An extension for standard statistics
How to design it? Let's recall the article by DeWitt1998 - the author suggested computing statistics attaching to sequential table scans. Postgres has a CustomScan
node mechanism that can be inserted into any part of the query plan and implemented with an arbitrary complexity of the operation. Therefore, such an idea is easy to implement. Also, no one prevents you from adding a new function to the UI using an extension that will go through the entire table and calculate at least ndistinct and MCV with maximum accuracy.
Having standard "lightweight" statistics on the number of ndistinct, you can assess how expensive and feasible it will be in terms of computing resources before deciding to launch such an analysis procedure.
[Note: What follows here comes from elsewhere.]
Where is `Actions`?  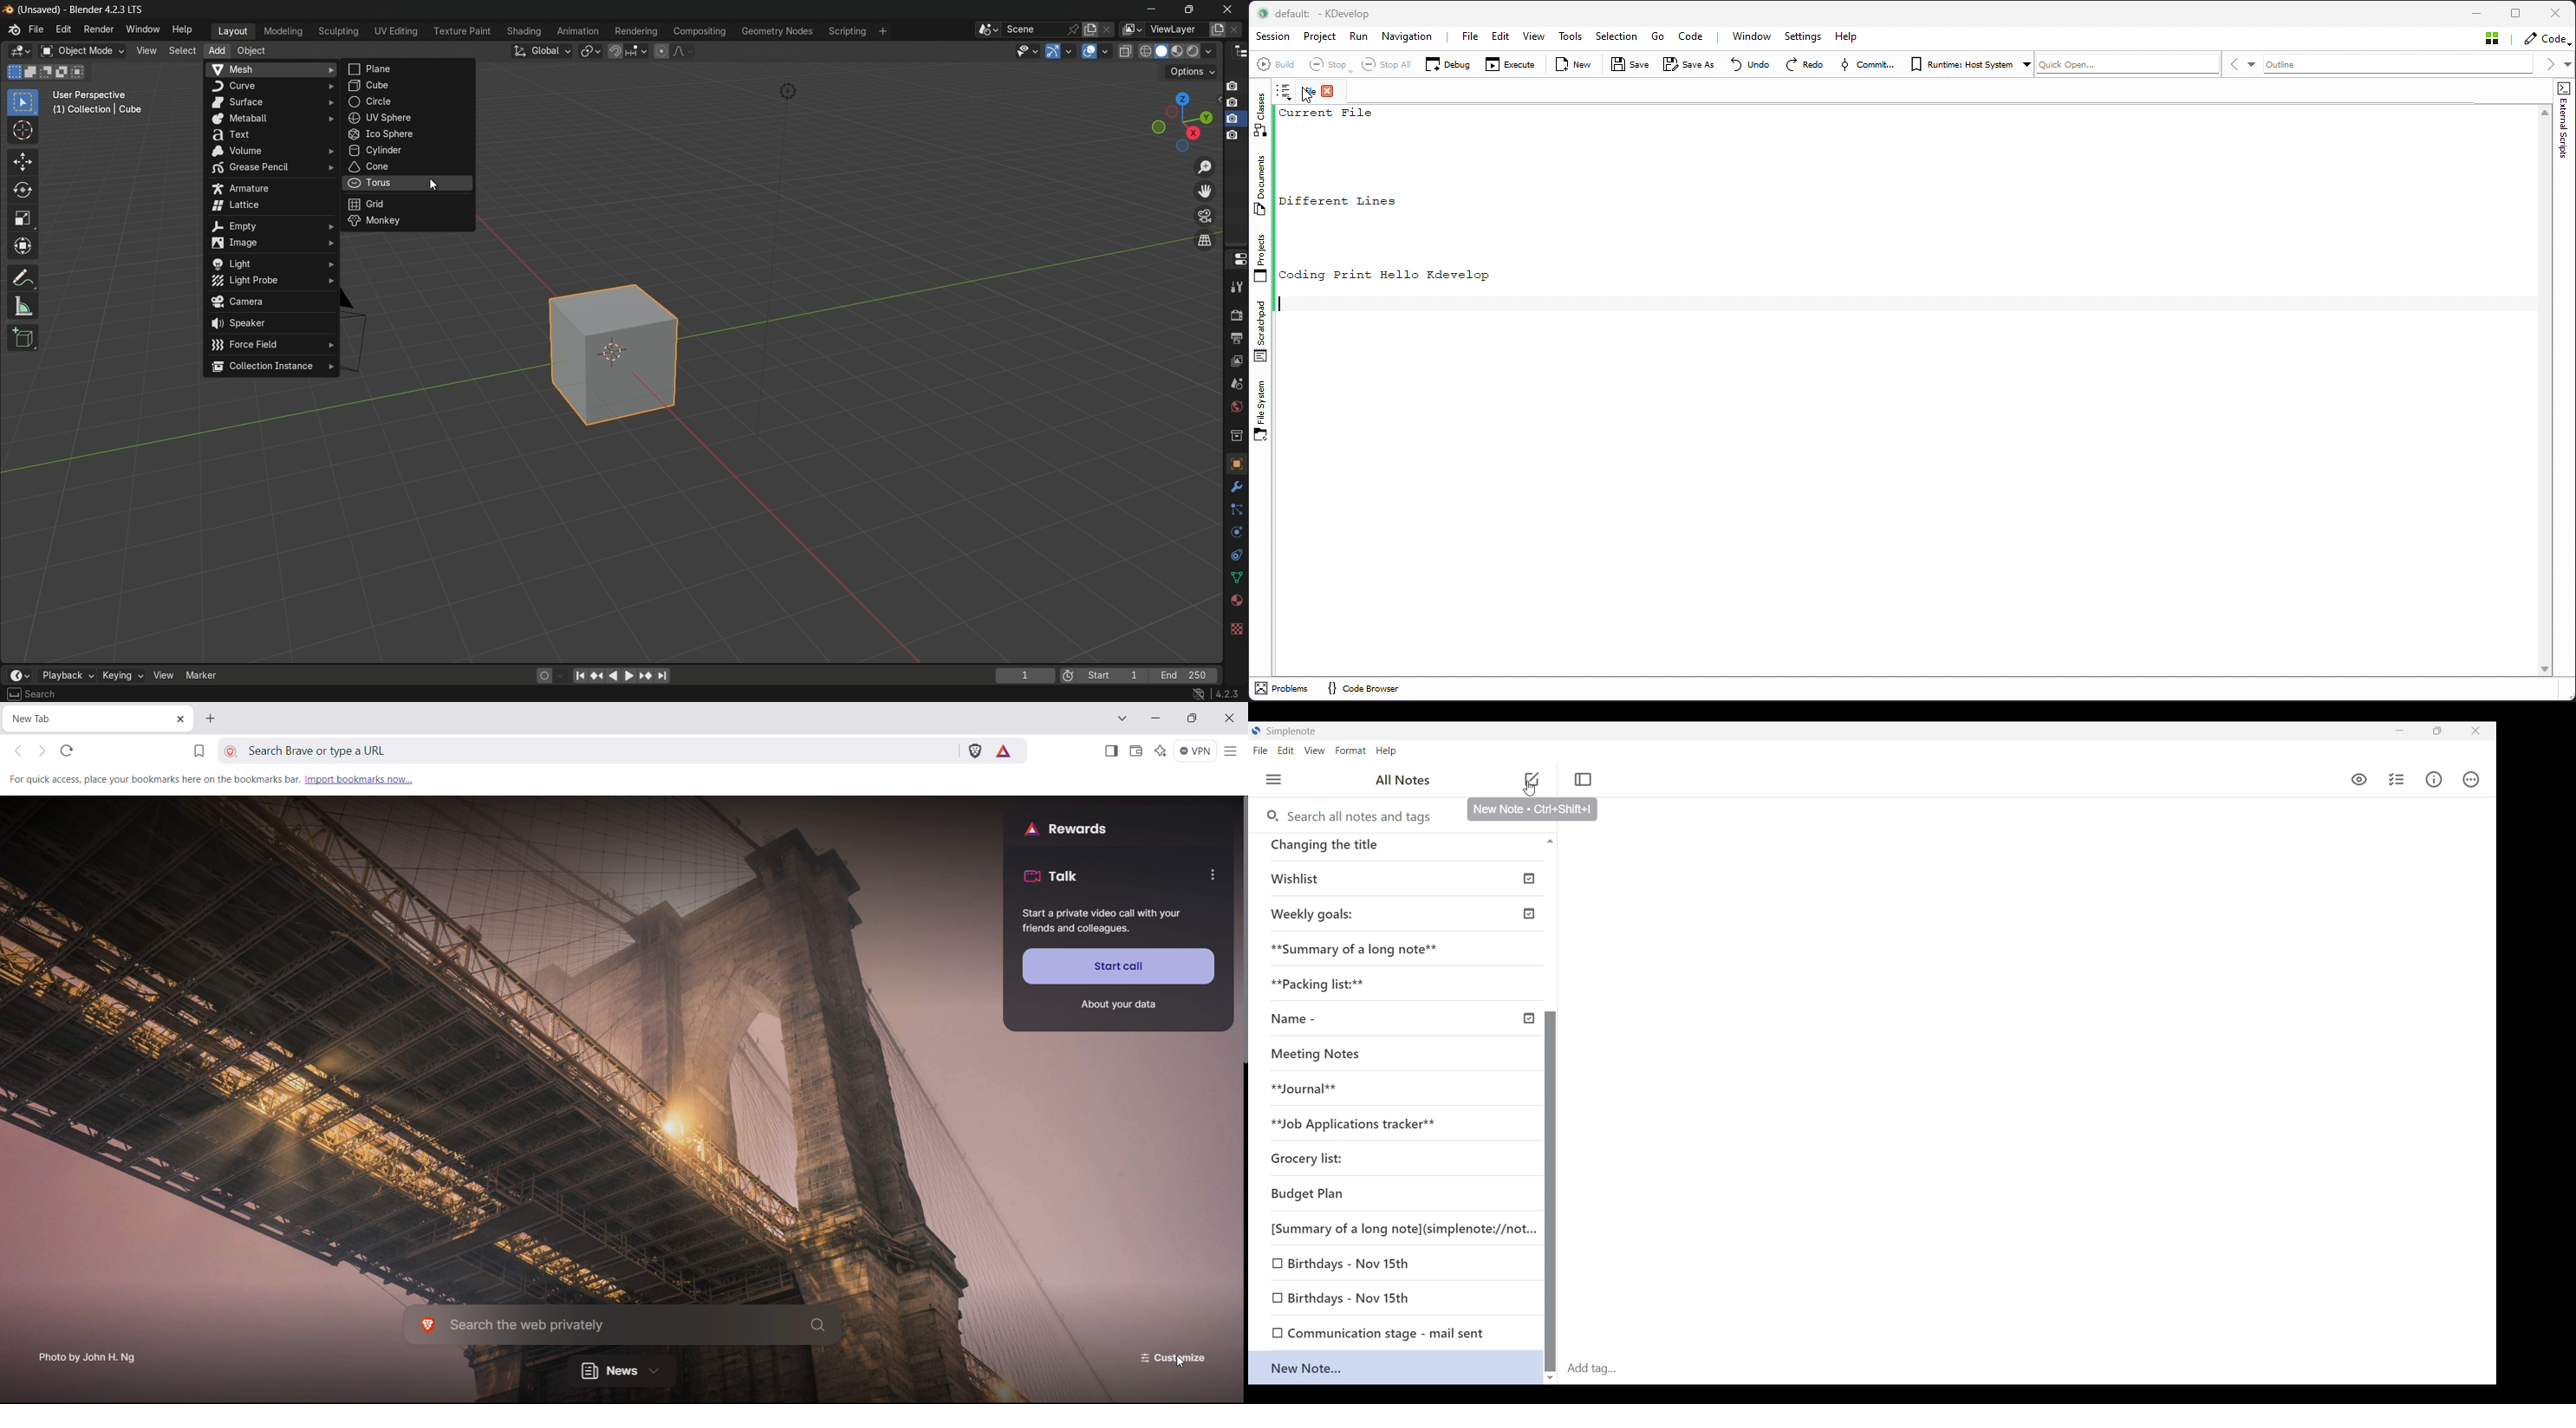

Feeding such refined statistics to the optimiser can be implemented employing two hooks: get_relation_stats_hook
and get_index_stats_hook
. They allow to replace the standard statistics obtained from pg_statistic
with an alternative, as long as it corresponds to the internal Postgres tuple format. The second hook is exciting because it can be used to implement not complete statistics but predicate statistics - that is, statistics based on data selected from a table with a particular filter - an analogue of SQL Server's CREATE STATISTICS ... WHERE ...
.
How to store statistics? For the optimiser to be able to use them correctly, it is evident that their storage format must correspond to the format of storing standard statistics. Nothing is complicated about this since the extension can create its tables - so why not just create table pg_statistic_extra
?
Additional bonuses from creating such an extension may emerge entirely unexpectedly. For example, while writing this post, I realised that it could help solve the dilemma of statistics on a partitioned table: no one likes to spend resources on it since it duplicates the work of calculating statistics for each individual partition. At the same time, it does not change much over time: there are many partitions, and if the data is well spread out, then the statistics for all data change insignificantly (except, perhaps, for the partition key). In addition, the table can be huge, and things like ndistinct in standard statistics can be far from reality. With the help of the extension, you can implement the creation of detailed statistics by event: attach/detach partition, at the time of massive updates, etc., which can allow you to launch a computationally expensive operation more consciously. Also, knowing that the table changes rarely, it will be possible to radically simplify the statistics calculation by using indexes or implementing other sampling algorithms (for example, this one)...
That's actually the whole roadmap. All that's left is to find a passionate student, and you can apply with a project to GSoC ;). What do you think about such an extension? Write in the comments.
THE END.
February 2, 2025, South Pattaya, Thailand.